This application is a continuation of U.S. patent application Ser. No. 18/460,157 filed on Sep. 1, 2023, which is a continuation of International Patent Application No. PCT/CN2022/078606, filed on Mar. 1, 2022 which claims the priority to and benefits of International Patent Application No. PCT/CN2021/078607, filed on Mar. 2, 2021. All the aforementioned patent applications are hereby incorporated by reference in their entireties.
The present disclosure relates to generation, storage, and consumption of digital audio video media information in a file format.
Digital video accounts for the largest bandwidth used on the Internet and other digital communication networks. As the number of connected user devices capable of receiving and displaying video increases, the bandwidth demand for digital video usage is likely to continue to grow.
A first aspect relates to a method for processing video data implemented by a video coding apparatus, comprising: determining, for a conversion between a video comprising a block and a bitstream of the video, whether a coding tool associated with inter prediction is enabled for the block based on whether the block is dyadic or non-dyadic; and performing the conversion based on the determining.
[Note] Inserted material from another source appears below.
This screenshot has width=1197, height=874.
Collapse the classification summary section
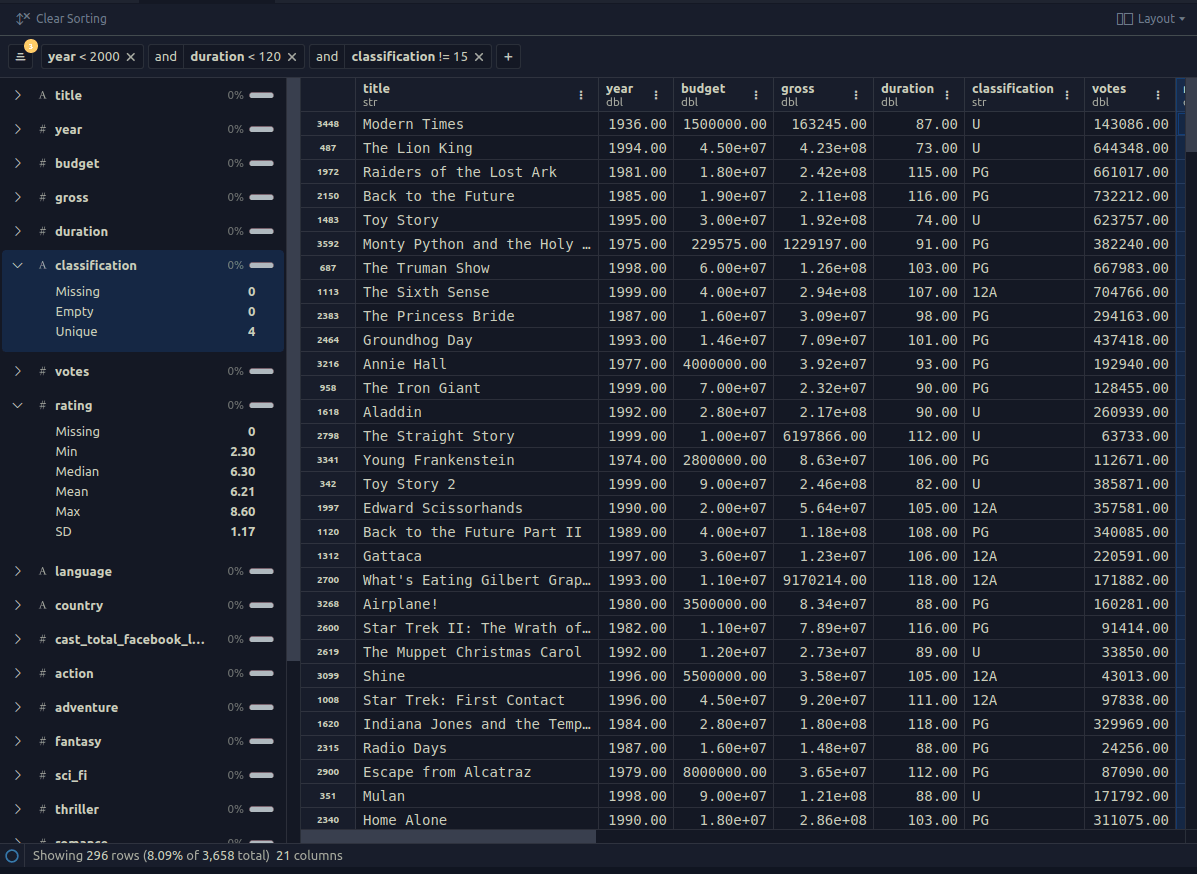[x=18, y=266]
Optionally, in any of the preceding aspects, another implementation of the aspect provides that the coding tool associated with inter prediction is enabled in a case that the block is determined to be dyadic and is disabled in a case that the block is determined to be non-dyadic, where the coding tool is bi-directional inter prediction, weighted bidirectional inter prediction, affine prediction, decoder-side motion vector refinement (DMVR), decoder-side motion vector derivation (DMVD), multi-pass decoder-side motion vector refinement, triangular portioning mode (TPM), geometric partitioning mode (GPM), bi-directional optical flow (BDOF), prediction refinement with optical flow (PROF), sub-block transform (SBT), multiple transform selection (MTS), low-frequency non-separable transform (LFNST), adaptive motion vector resolution (AMVR), combined inter-intra prediction (CIIP), multi-hypothesis prediction, subblock-based temporal motion vector prediction (TMVP), frame-rate up conversion (FRUC), bi-prediction with coding unit (CU)-level weights, overlapped block motion compensation (OBMC), local illumination compensation (LIC), template-matching based motion vector derivation, template matching based adaptive merge candidate reorder, sub-block based inter prediction, or combinations thereof.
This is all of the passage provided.